# START OF Available records
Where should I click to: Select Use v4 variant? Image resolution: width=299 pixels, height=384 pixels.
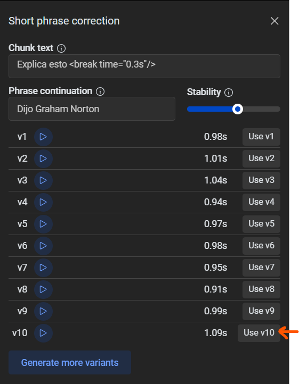coord(261,202)
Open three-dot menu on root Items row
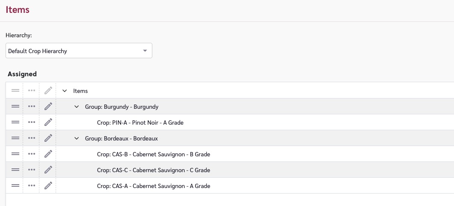This screenshot has width=454, height=206. pos(31,91)
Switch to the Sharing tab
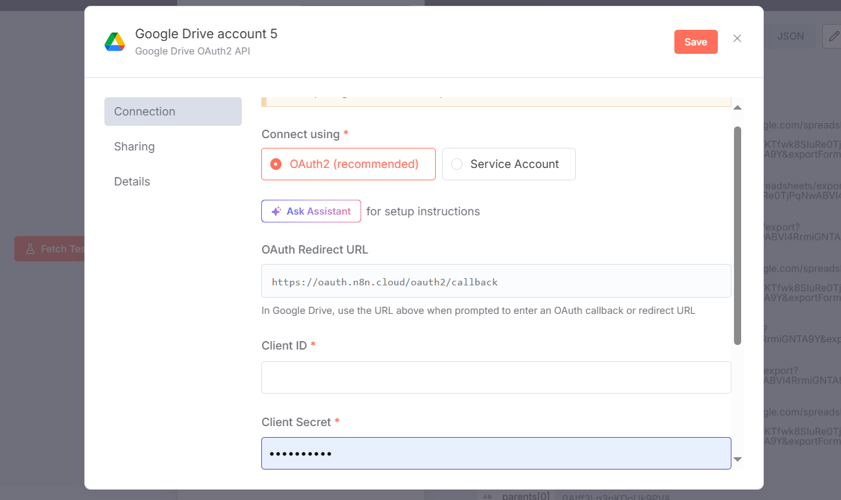Image resolution: width=841 pixels, height=500 pixels. (134, 147)
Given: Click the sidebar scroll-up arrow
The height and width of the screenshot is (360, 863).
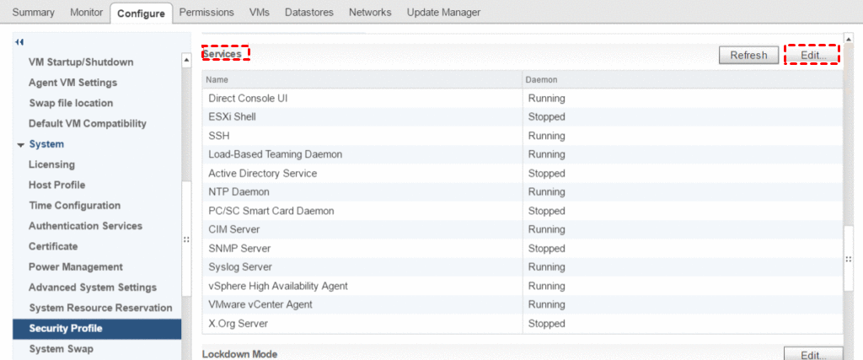Looking at the screenshot, I should 186,61.
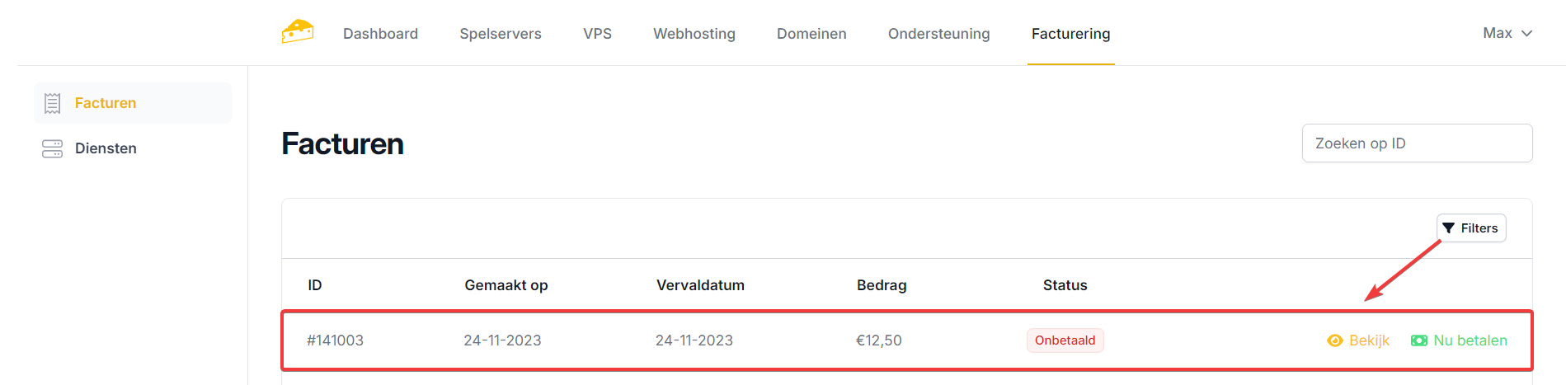Click the green money icon for payment
Screen dimensions: 1566x385
coord(1419,340)
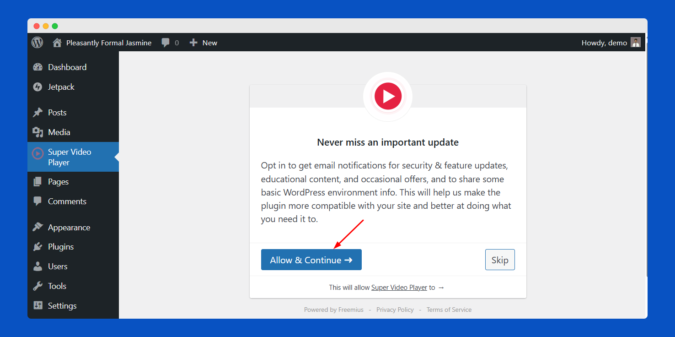Click the home icon beside site name
The image size is (675, 337).
(x=57, y=43)
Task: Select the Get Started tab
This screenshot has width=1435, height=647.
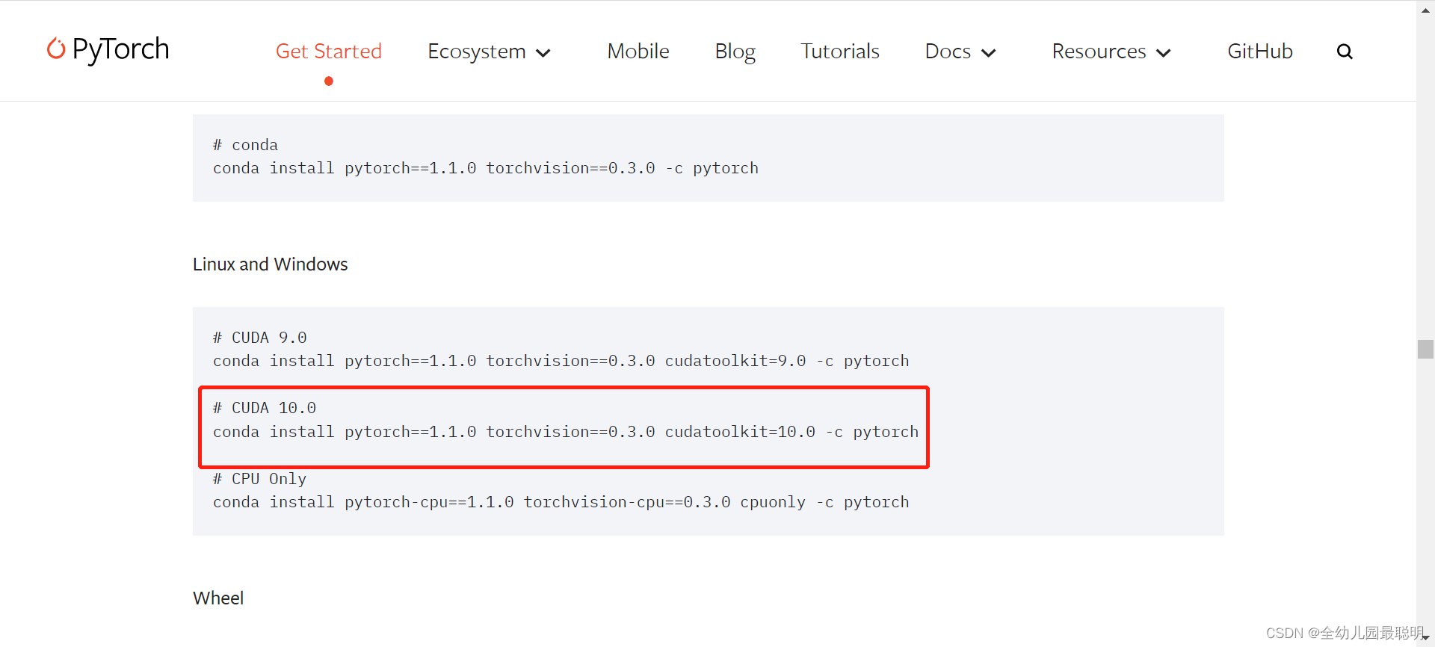Action: pyautogui.click(x=329, y=51)
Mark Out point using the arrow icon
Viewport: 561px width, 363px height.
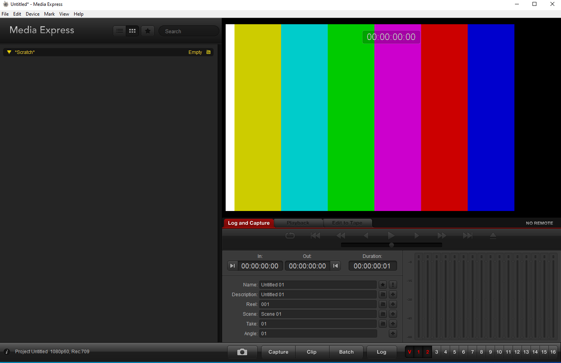click(x=335, y=265)
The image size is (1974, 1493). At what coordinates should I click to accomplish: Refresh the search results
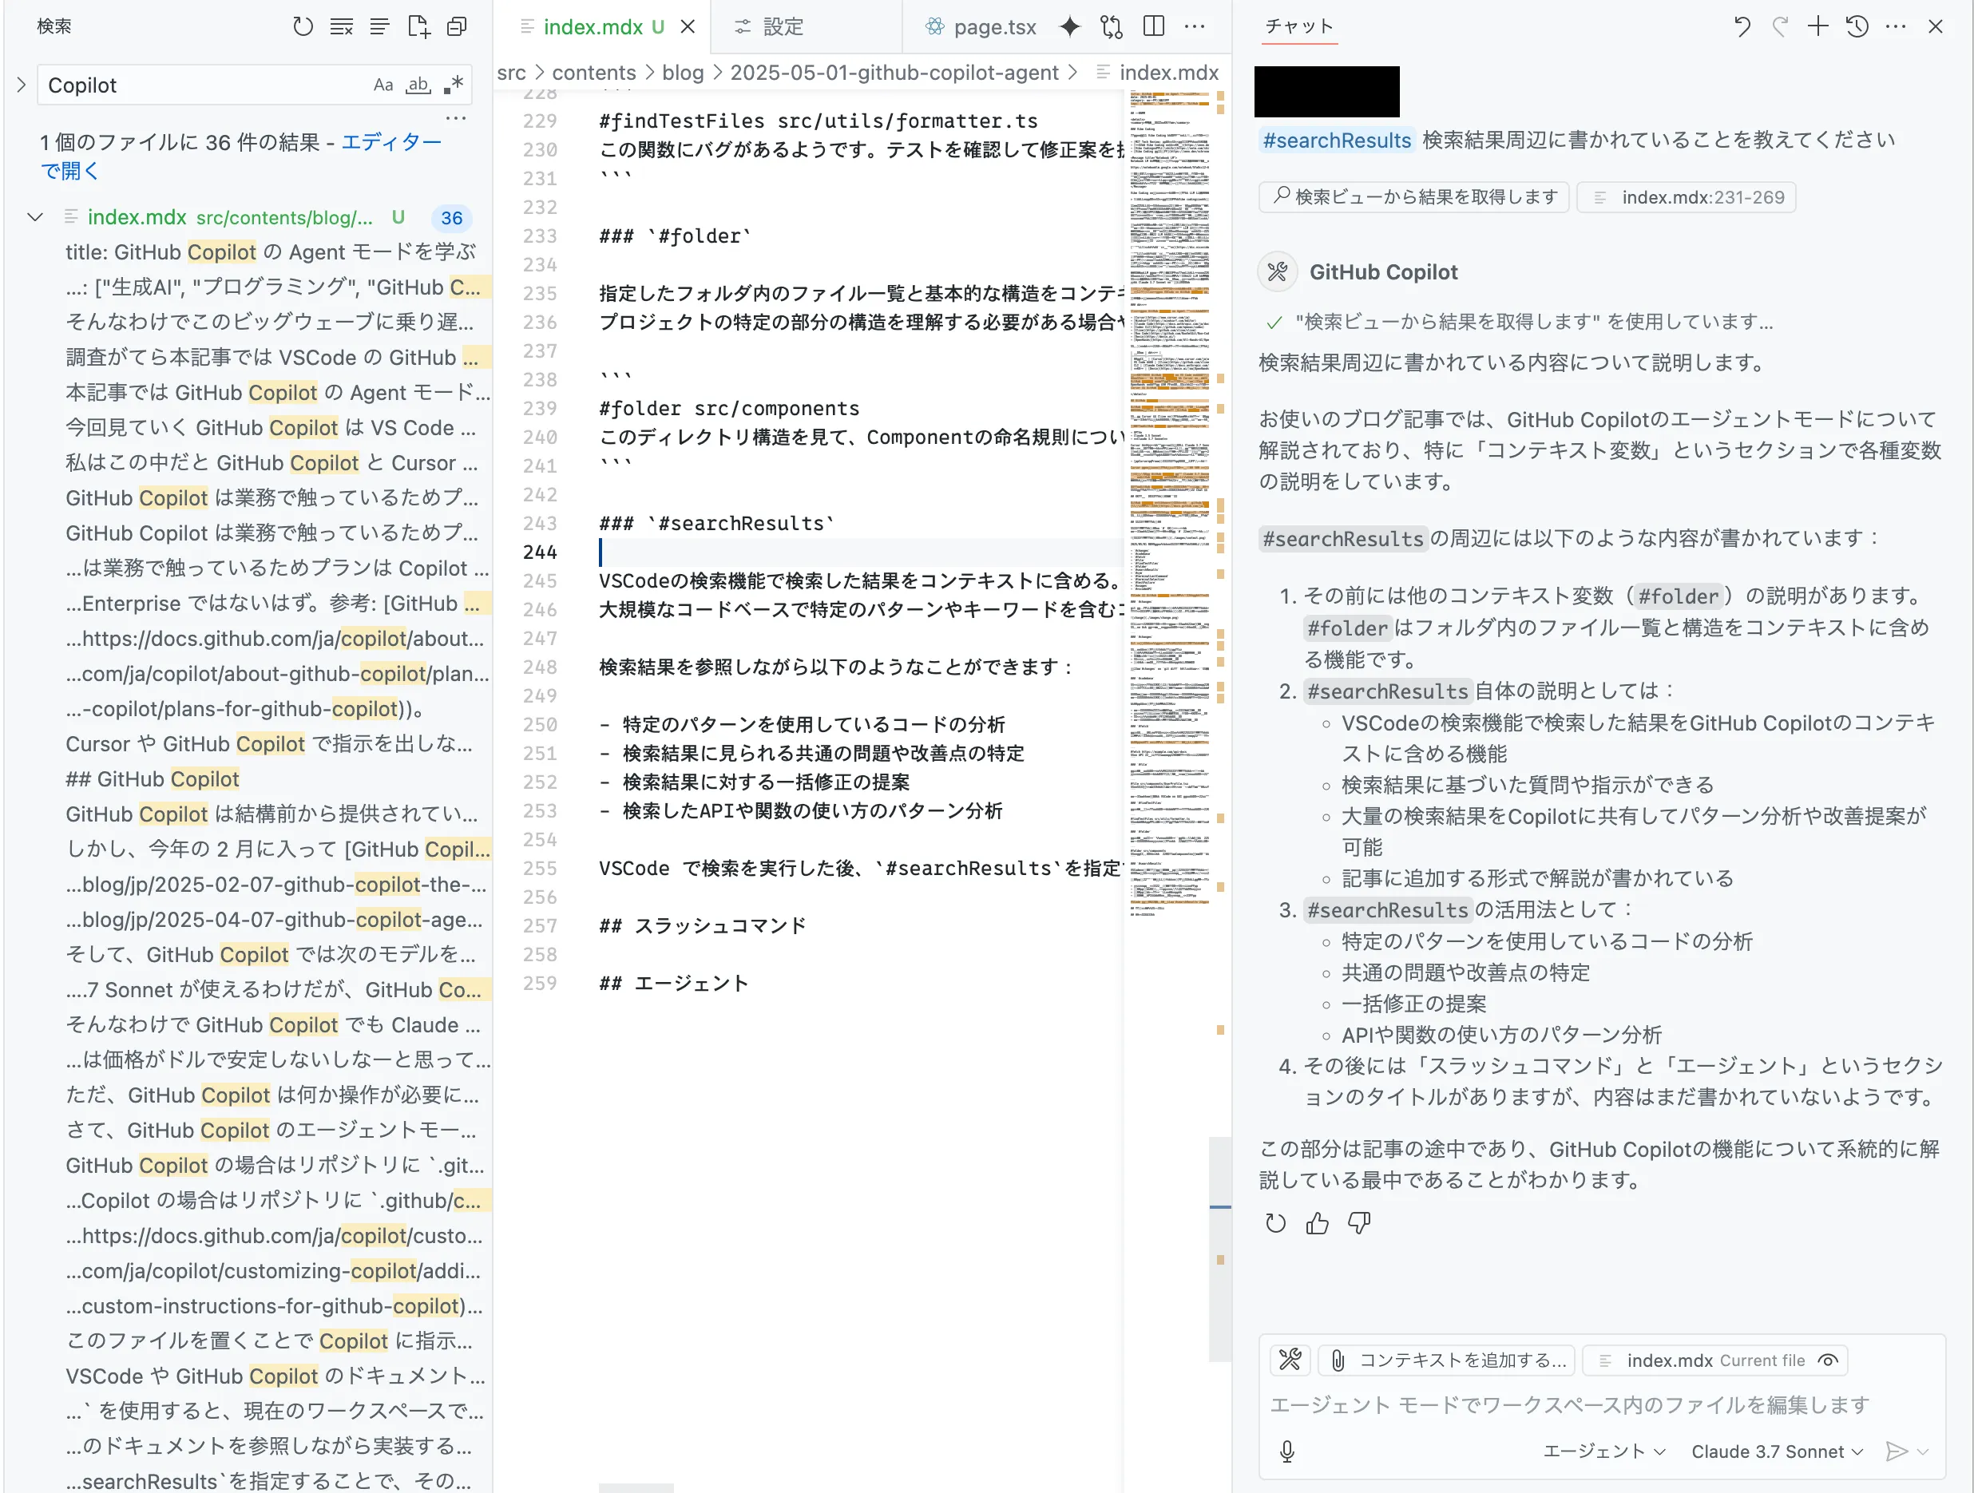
# END OF Available records
* **The exercise**
Recast the material above as a numbered list with one line per item, skipping any blank lines and leaving out the pictures.

* **Response**
1. Where should I click to: Select Use v4 variant? Image resolution: width=299 pixels, height=384 pixels.
2. coord(261,202)
3. Open three-dot menu on root Items row
4. This screenshot has width=454, height=206. pos(31,91)
5. Switch to the Sharing tab
6. Image resolution: width=841 pixels, height=500 pixels. (134, 147)
7. Given: Click the sidebar scroll-up arrow
8. The height and width of the screenshot is (360, 863).
9. Looking at the screenshot, I should 186,61.
10. Click the green money icon for payment
11. Screen dimensions: 1566x385
12. coord(1419,340)
13. Click the home icon beside site name
14. The image size is (675, 337).
15. (x=57, y=43)
16. Task: Select the Get Started tab
17. This screenshot has width=1435, height=647.
18. Action: pyautogui.click(x=329, y=51)
19. Mark Out point using the arrow icon
20. Viewport: 561px width, 363px height.
21. click(x=335, y=265)
22. The image size is (1974, 1493). At what coordinates should I click to accomplish: Refresh the search results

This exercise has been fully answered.